Big (un)easy living: Suddenly, 60 is the new 80

Suddenly I’m elderly.

Among those at most risk of contracting the coronavirus are the elderly – anyone 60 or older. I’m 66.

Sixty? Elderly?

We live in an era when 80 is the new 60, right? Older Americans are more active, more engaged, work longer, travel more. I took early retirement at 55 not so that I could do less, but more. I started a web publication, launched a new podcast, bought a new house, wandered the ruins at Angkor Wat. Sure, I have a little arthritis in my joints and that right hip is going, but … elderly?

My husband, Stewart, is 67 and still putting in long hours as an attorney. For the past couple of years, he’s gotten defensive when people inquire if he’s going to retire soon. “Why do they ask me that?” he’ll wonder indignantly. “White hair might be a clue,” I’ll respond.

Still, this is a guy who takes 30-mile bike rides on sunny Saturdays, who works out at the gym three times a week, one with a personal trainer. Stewart’s a guy who lives life at a lightning pace; he never slows down. A kind of geriatric ADHD.

And now we are not only being asked to slow down, way down, but do so in ways unique to our age group. Self-isolate, reduce human interaction, don’t shop, or shake hands or drop by to see the neighbor.

I regularly move in and out of the lives of my four grandchildren, aged 6 weeks to 5 years, all here in New Orleans. School pick-ups, doctors’ visits, weekend treks to the playground – I’m there. And I’m the fun grandmother – the one who makes faces at toddler Blake in the rearview mirror from the driver’s seat.
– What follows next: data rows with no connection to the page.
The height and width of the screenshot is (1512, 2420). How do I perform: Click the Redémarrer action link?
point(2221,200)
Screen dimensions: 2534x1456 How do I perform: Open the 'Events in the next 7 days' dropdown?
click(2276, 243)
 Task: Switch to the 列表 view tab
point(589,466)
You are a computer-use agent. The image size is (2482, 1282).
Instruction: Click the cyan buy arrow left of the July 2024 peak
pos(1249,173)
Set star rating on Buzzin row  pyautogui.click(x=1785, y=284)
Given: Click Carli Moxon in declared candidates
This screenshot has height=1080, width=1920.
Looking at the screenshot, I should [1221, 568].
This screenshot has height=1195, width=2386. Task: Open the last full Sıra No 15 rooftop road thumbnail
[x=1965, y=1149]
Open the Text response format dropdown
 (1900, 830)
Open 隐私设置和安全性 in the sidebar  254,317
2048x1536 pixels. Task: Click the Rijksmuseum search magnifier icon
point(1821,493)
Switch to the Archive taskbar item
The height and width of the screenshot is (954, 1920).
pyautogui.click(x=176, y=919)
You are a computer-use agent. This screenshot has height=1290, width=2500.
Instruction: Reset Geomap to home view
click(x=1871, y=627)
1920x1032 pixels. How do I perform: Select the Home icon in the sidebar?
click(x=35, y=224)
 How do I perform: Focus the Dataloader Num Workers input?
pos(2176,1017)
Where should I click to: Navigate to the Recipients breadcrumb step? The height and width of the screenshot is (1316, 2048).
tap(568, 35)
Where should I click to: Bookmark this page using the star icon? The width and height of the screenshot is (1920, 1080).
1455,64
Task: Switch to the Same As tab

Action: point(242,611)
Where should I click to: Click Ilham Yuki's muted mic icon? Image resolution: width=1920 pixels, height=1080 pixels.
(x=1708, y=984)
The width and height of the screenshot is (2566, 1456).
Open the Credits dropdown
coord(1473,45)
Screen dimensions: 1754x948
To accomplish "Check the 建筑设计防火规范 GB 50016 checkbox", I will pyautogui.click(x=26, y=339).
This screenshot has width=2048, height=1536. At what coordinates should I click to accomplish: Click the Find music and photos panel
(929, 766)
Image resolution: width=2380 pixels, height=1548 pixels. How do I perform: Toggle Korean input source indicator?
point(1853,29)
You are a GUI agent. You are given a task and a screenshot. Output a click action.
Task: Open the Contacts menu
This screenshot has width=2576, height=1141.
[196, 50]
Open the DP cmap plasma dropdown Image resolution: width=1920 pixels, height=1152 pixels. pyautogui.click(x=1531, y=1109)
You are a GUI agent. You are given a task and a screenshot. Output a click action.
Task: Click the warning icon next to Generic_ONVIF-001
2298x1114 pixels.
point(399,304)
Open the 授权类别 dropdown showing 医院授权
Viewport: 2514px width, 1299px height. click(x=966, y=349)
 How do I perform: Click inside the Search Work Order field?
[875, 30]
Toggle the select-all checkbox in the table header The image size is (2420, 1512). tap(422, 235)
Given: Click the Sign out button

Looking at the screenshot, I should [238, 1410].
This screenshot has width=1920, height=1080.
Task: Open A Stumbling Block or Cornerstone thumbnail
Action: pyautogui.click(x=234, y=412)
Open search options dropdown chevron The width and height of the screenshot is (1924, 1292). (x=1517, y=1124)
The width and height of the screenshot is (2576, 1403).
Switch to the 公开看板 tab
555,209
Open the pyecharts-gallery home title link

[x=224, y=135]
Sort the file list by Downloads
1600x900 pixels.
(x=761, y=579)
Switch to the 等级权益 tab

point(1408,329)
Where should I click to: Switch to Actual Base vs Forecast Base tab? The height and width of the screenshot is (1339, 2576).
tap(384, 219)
Who holds 2-year-old Holden upside down while he screams with laughter. Who makes up outrageous imaginary scenarios with 5-year-old Penn: We’re on a pirate ship, we’re chasing aliens through the laundry room, we’re building a creepy haunted house with LEGOs. Since baby August arrived on Feb. 4, I’ve enjoyed near-daily cuddles and feedings.


And yet, when the virus started circulating, I felt the years. As did my children. Two weeks of isolation, we all agreed. No interaction with the grandkids, those adorable little germ carriers. Friends my age texted me the same: two-week grandchild separations mandatory. Which, for many of us, effectively means any immediate family.

So now Stewart and I are holed up together, trying to slow down a fast life. He still has only two speeds, stop and warp, so I wouldn’t call our self-imposed isolation passive. It’s all I can do to strong-arm him into skipping that quick trip out for ice or milk, simply to cure his boredom. And sitting still is not a phrase in his personal lexicon.

We’re both working from home, and trying to fill the days with meaningful stuff. Good conversation, thoughtful writing, legal arguments framed and edited. But what’s making us feel old is … the quiet.

My daughters and sons-in-law are juggling work and small kids in a whole new way. Conference calls undertaken with a boisterous wrestling session raging in the background. Memos written while trying to oversee a pre-schooler’s remote math lesson. It requires multitasking in uncharted new territory.

And, normally, I’d be right there, helping round up the kids, toasting waffles, dropping off Mojo’s café au laits. Being part of those small but meaningful daily interactions that make up the human connection. (Paradoxically, what is driving me crazy right now – the solitude – is probably something my thirtysomething kids would remortgage their homes for.)

We Baby Boomers have run the world for decades now. We are take-charge types, alpha citizens. Do many of us really feel old?

Not a chance. But you might ask me in a month or two or three how I’m dealing with being, well, elderly.